Эдвард Бёрн-Джонс. Витраж в церкви Святого Павла деревни Мортона. 1901
Подобно прерафаэлитам Нестеров и Врубель стали предтечами эпохи модерна. Интерес к искусству средневековья, склонность к мистицизму и метафоричность образов соединяются в творчестве этих художников с тщательным изучением натуры. Их методы и художественное видение оказались созвучны искусству Эдварда Бёрн-Джонса, которого, несмотря на стилистическую и временную близость модерну, британские исследователи не относят к представителям ар-нуво, считая его поздним продолжателем традиций прерафаэлитизма.
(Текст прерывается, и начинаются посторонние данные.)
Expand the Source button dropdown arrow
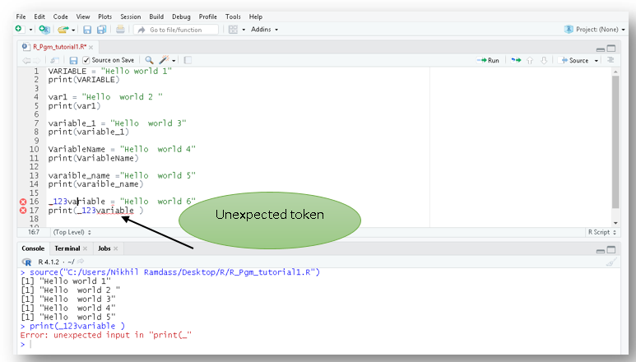 (597, 60)
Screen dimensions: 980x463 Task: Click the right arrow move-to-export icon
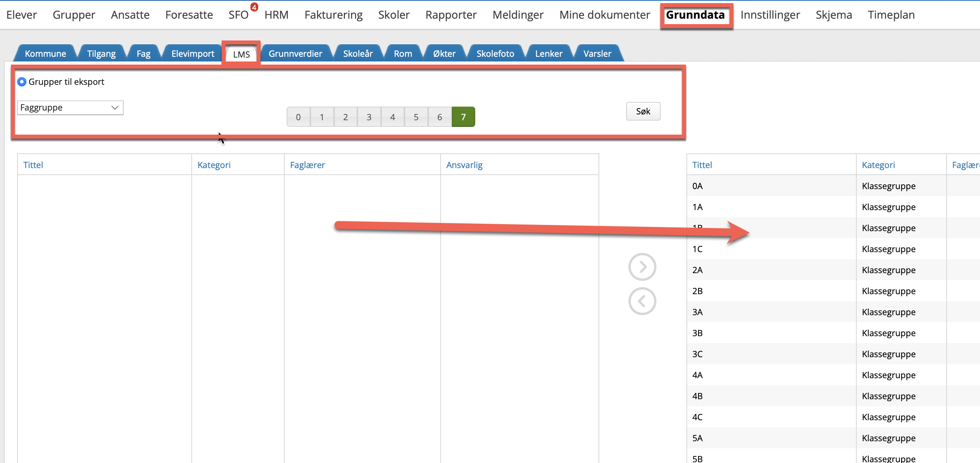(642, 267)
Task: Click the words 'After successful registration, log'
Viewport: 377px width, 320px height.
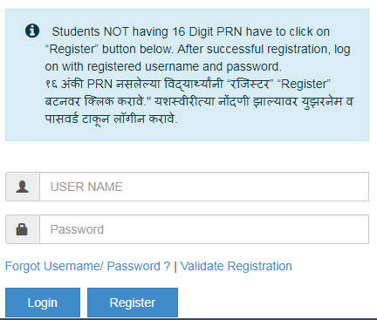Action: (x=264, y=49)
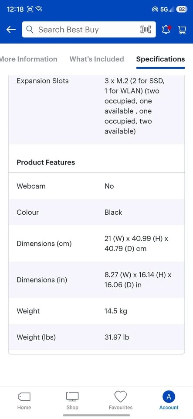Tap the Dimensions (in) row
Image resolution: width=193 pixels, height=419 pixels.
tap(97, 280)
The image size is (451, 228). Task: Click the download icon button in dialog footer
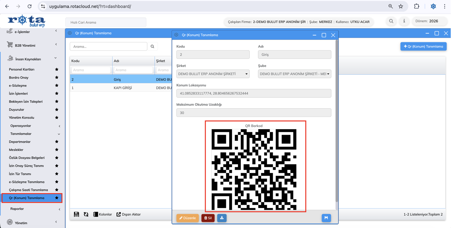[222, 218]
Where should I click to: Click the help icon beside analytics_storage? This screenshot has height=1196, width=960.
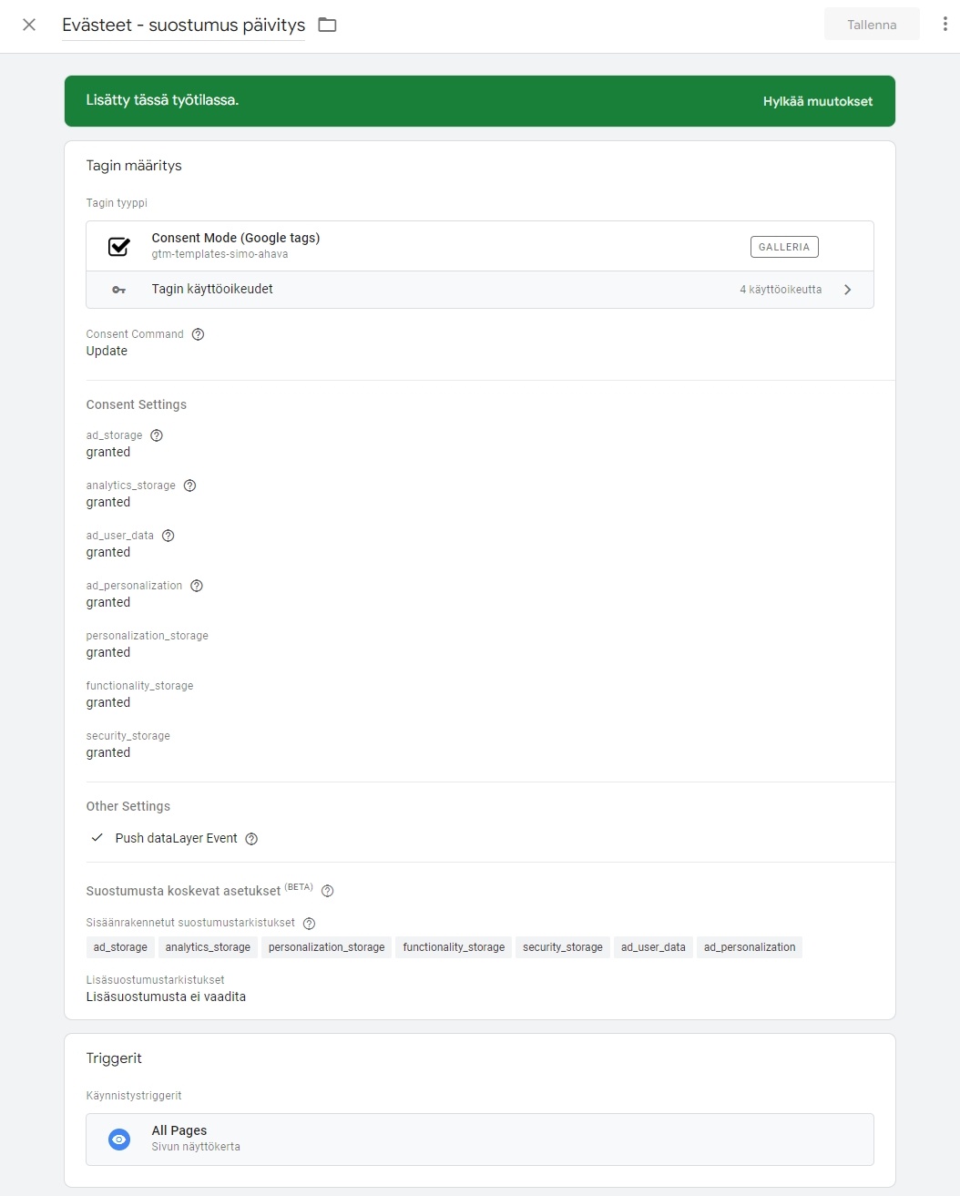(189, 486)
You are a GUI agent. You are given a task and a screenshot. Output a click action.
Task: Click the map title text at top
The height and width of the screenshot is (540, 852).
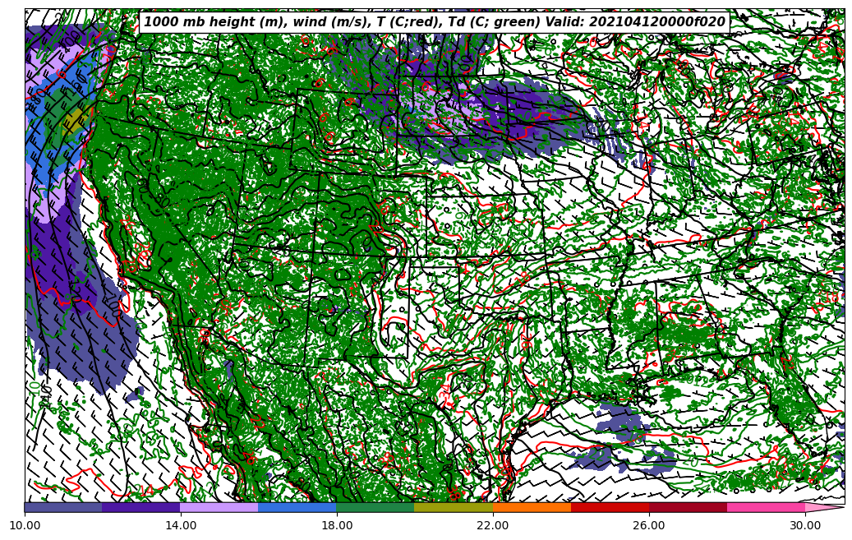point(435,22)
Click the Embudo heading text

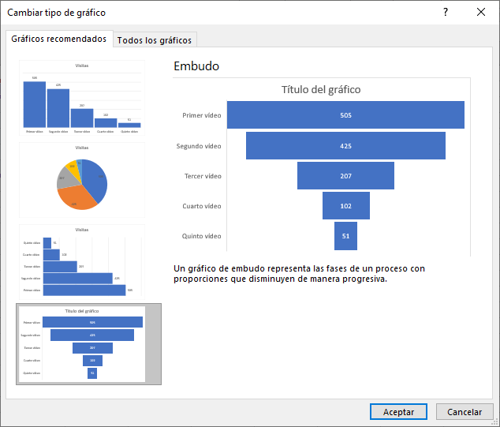pyautogui.click(x=196, y=66)
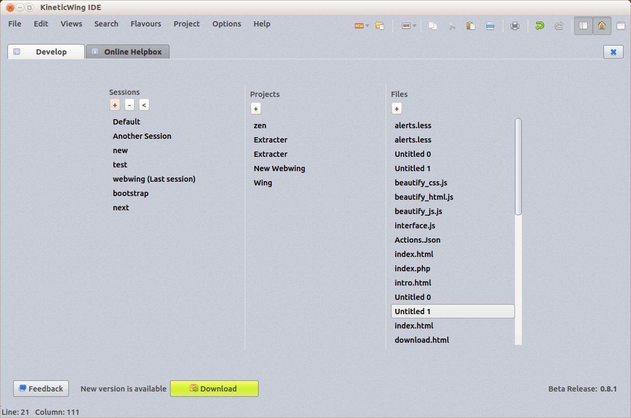Select the webwing (Last session) entry
631x418 pixels.
(x=154, y=179)
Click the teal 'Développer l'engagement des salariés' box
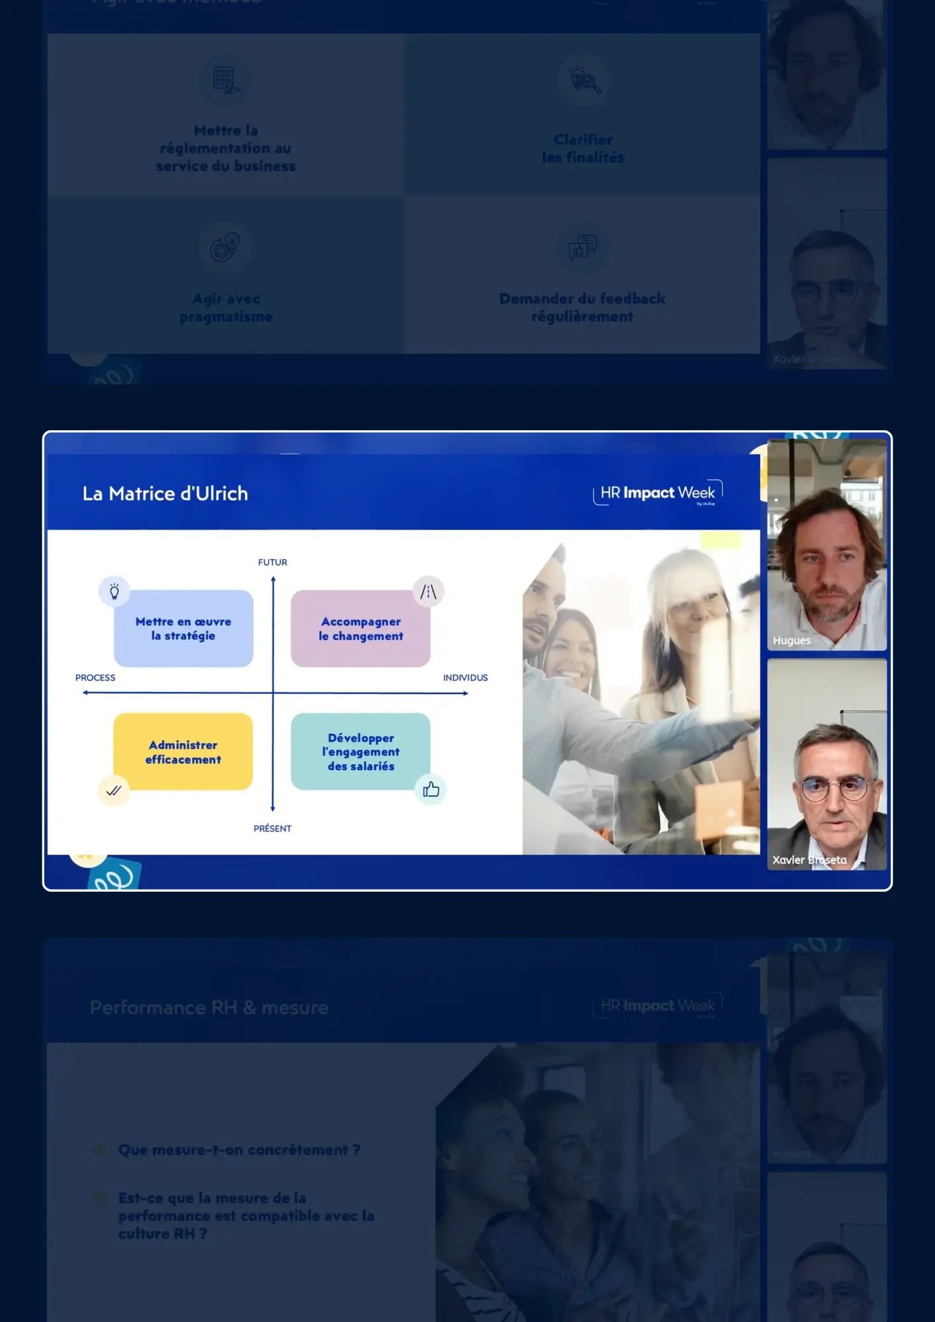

Наиболее близкими стилистике прерафаэлитов оказались росписи храма Святого Александра Невского в Абастумани в Грузии, исполненные Михаилом Нестеровым в 1898–1904 годах.
Заказчик, смертельно больной цесаревич Георгий, одобрил эскизы Нестерова и выразил пожелание, чтобы художник познакомился с образцами средневековых росписей в знаменитых храмах Кавказа. Нестеров посетил Гелатский и Сафарский монастыри, храм в Мцхете и Сионский собор в Тифлисе, чтобы затем воспроизвести эффект нежного сияния красок в своих росписях. Работая над монументальными росписями, Нестеров пользовался методами станковой живописи, привнеся индивидуальные характеристики образов, реалистичный пейзаж и т. д. Сюжеты фресок Абастуманского храма тяготеют к «литературности», что опять же, вынуждает нас вспомнить произведения Россетти, Бёрн-Джонса и Морриса.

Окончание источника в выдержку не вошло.